Task instructions: Starting at the first line below, copy through to the last line exactly.

Input records:
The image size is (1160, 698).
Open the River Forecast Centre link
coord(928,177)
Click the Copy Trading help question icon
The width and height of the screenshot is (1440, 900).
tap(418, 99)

Task output:
The image size is (1160, 698).
Open the River Forecast Centre link
coord(928,177)
Click the Copy Trading help question icon
The width and height of the screenshot is (1440, 900).
tap(418, 99)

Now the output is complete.